Nico Kadel-Garcia wrote:
> Fajar A. Nugraha wrote:
>>> Unfortunately, that piece of over-hyped installatiion obscurity known
>>> as libvirt does not allow you options to do this, and mandates the use
>>> of pygrub. This means that you must have a /dev/xdva device, and grub
>>> itself only works if you have a disk, not if you only have partitions.
>>>
>> pygrub works perfectly with partition-only setup (at least on RHEL5).
>>
> Pygrub doesn't read the MBR off of the para-virtualized image?
>
No. Grub does, pygrub doesn't. Pygrub simply checks the presence of
/boot/grub/menu.lst on domU and reads it.
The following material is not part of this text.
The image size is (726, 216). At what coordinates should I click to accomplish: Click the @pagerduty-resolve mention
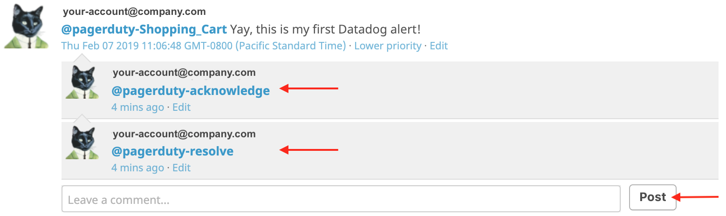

You don't need to have grub
installed on domU to have pygrub work, you just need that file.
> I've used the "jailtime" tarballs for CentOS: they're fairly
> reasonable, but are cluttered with disk images rather than simply
> providing a tarball and letting the installer set up their own
> partitions.
>
I see. I haven't used those (partly because I don't need to).
My tarball simply contains the content of domU root fs. You still need
to setup the partitions manually. This was the best option for me
(compared to disk images, virt-manager, yum --installroot, etc.) but it
might not be suitable for everybody.
>>> It's also very, very helpful to have enough disk in the partiton to
>>> mirror the *whole* RedHat or Fedora installation directory.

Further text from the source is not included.